* Provided records
Start of Block
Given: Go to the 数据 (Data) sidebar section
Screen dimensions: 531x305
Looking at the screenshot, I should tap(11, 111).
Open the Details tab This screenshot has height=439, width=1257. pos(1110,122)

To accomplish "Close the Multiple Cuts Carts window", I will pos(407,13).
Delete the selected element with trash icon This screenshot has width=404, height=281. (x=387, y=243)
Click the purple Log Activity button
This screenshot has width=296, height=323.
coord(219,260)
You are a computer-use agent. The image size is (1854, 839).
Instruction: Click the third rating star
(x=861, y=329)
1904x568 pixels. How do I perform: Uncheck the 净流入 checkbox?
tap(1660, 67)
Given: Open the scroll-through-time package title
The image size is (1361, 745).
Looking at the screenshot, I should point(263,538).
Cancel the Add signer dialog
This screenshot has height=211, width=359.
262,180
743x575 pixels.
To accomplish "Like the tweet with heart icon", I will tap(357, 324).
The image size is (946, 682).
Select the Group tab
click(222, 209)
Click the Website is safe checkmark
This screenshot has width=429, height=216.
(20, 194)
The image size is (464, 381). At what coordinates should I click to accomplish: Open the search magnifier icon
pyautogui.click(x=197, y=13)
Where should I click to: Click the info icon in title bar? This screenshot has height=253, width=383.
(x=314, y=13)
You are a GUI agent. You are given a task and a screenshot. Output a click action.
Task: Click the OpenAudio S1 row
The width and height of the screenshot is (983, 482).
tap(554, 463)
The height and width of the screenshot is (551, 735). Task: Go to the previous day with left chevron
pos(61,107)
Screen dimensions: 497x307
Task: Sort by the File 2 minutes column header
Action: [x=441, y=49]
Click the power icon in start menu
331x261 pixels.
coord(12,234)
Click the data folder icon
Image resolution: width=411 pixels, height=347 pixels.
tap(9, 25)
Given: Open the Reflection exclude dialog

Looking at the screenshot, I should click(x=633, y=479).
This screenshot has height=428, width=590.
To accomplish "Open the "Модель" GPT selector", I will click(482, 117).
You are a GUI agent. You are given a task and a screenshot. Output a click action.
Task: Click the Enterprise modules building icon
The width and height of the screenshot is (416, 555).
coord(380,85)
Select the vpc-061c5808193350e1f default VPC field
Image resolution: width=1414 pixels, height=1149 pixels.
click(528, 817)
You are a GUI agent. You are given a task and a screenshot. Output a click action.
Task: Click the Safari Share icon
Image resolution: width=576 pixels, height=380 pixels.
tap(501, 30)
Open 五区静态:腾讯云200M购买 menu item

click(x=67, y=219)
End of Block
* The task
One stretch of the lines above is wanted, from the line that contains "The height and" through the line that contains "Task: Click the Safari Share icon". Output it exactly.

* Output for this task
The height and width of the screenshot is (551, 735). Task: Go to the previous day with left chevron
pos(61,107)
Screen dimensions: 497x307
Task: Sort by the File 2 minutes column header
Action: [x=441, y=49]
Click the power icon in start menu
331x261 pixels.
coord(12,234)
Click the data folder icon
Image resolution: width=411 pixels, height=347 pixels.
tap(9, 25)
Given: Open the Reflection exclude dialog

Looking at the screenshot, I should click(x=633, y=479).
This screenshot has height=428, width=590.
To accomplish "Open the "Модель" GPT selector", I will click(482, 117).
You are a GUI agent. You are given a task and a screenshot. Output a click action.
Task: Click the Enterprise modules building icon
The width and height of the screenshot is (416, 555).
coord(380,85)
Select the vpc-061c5808193350e1f default VPC field
Image resolution: width=1414 pixels, height=1149 pixels.
click(528, 817)
You are a GUI agent. You are given a task and a screenshot. Output a click action.
Task: Click the Safari Share icon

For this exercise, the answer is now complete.